Adam and Eve
We cannot deal with the Torah’s different way of relating to men and women without first discussing Adam and Eve, for there is no deeper schism in the chain of human behavior than Adam and Eve’s defining event.
As we understand it, Adam and Eve’s act is widely considered the first sin. Adam enters the larger world with a need to rectify the historical injustice he committed at the beginning of his journey. The Torah points to Adam and Eve’s relationship as the source of that historical error.
As a result, an argument ensues between man and woman, whose basis is man’s immortal sentence: “The woman you placed alongside me – she gave me from (the fruit of) the tree, and I ate.” Man and woman enter the world with the commonly perceived notion that women are a problem, a temptation, and a sin.
There is no better way to develop religiosity and religious people than through the story of Adam and Eve. Through a short story, the Torah creates a very significant buffer between these two beings. An internal anger is created between them that will form the basis for the nature of male and female relationships. From this point forward, men seem to drive all morality. By adhering to the Torah and its study, men stake their claim as those more responsible for the spiritual world and are tasked with directing the entire family in following its laws.
Religiosity in its various forms, as reflected in Islam and Christianity, connects men directly to matters of the spirit and women as a factor that needs distancing from religious matters. Women remain in the background, on the other side of the curtain in the women’s section, while men wrap themselves in the aura of a sacred talit.
The Torah’s need to form a separation between man and woman and its need to create “religious people,” stems from crucial evolutionary sources for its existence. The Torah was introduced to the world during a very primitive era in human morality. Our forefather Abraham could not leave the house with his wife Sarah without facing the real danger that she would be raped or kidnapped. Noah’s generation suffered from excessive sexuality, which also prompted God to destroy the world and try to rebuild it after the flood.
Sexuality has always been very central to males’ behavior. In light of that, how does the Torah hope to successfully develop a group of people who focus not just on women, but on the holiest of books?

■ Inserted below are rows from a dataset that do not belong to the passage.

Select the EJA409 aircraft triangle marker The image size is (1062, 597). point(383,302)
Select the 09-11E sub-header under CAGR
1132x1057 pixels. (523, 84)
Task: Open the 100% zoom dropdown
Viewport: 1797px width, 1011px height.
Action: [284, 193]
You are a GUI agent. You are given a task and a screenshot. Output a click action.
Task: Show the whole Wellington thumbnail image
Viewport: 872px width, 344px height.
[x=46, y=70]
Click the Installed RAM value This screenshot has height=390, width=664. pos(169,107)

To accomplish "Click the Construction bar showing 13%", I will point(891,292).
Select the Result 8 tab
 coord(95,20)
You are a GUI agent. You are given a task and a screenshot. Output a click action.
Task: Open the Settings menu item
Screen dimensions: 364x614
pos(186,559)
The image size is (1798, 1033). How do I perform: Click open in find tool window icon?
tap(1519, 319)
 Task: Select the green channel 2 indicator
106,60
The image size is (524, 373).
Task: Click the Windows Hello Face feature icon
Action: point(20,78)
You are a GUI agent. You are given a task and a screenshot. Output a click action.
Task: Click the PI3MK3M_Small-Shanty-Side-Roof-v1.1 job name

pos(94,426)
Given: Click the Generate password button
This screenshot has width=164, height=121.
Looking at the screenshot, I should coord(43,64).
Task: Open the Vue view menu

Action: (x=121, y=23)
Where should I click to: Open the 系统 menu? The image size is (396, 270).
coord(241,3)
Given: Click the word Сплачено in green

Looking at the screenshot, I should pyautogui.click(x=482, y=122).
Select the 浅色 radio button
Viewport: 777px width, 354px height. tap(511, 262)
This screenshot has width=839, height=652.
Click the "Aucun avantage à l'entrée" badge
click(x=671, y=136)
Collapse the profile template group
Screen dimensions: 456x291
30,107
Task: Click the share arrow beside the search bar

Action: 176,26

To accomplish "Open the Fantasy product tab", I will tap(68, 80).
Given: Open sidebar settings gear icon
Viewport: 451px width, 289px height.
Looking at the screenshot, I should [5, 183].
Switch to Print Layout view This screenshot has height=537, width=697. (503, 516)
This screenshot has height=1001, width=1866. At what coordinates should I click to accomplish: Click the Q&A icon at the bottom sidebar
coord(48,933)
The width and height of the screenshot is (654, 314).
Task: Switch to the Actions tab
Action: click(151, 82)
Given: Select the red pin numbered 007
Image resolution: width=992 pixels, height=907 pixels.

This is the purpose of the first sin – to separate between the genders and to enable man to engage in the study of the Torah and its letters, without the interference of his thoughts and human desires. This is how the religious world slowly developed, allowing the Torah to blossom to its current state.
Women, with their high level of perception, realized the benefit of connecting men to the spiritual world and their separation from the world of women. They saw with their own eyes how this would enable civilization to reach higher levels of morality, humanity, and submission to God’s will, even without in-depth Torah study. Women’s well-developed faith brings them to higher realms – at times even higher than the level achieved by men through the scholarly study of the Torah.
The Torah ensured that female figures were given a very central part in the stories of our forefathers and foremothers, particularly in the latter’s maternal role. It was Sarah who asked that Isaac be favored over Ishmael, and Rebecca who asked for Jacob to receive Isaac’s blessing instead of Esau. As such, male Torah-oriented religiosity understood the need for balance even while learning the holy scriptures.
Angles of observation
In a sense, the Or Yahalom Bible represents these unique and unusual angles of observation of man and woman in the world of creation. Man must hold onto the letters of the Torah to intellectually grasp God’s presence in the world. He clings to the letters to elevate himself spiritually and distance himself from the world of the evil inclination.
Women are associated with diamonds and with the connection that passes through the dimension of spiritual light. In an analogous sense, you could say that women connect to the Creator through the heart, and men connect through the mind.
It was not an accident that two opposing schools of thought emerged in the world. The first perspective is that of man tirelessly poring over holy books, seeking to study each letter and every verse. The second is that of women of faith, about whom the Midrash says, “The redemption will take place only in the merit of the righteous women of that generation.”
This is the Diamond Bible: Diamonds for those who seek to connect through the light of their souls, and the letters of the Torah for those who wish to connect with God through their intellectual ability.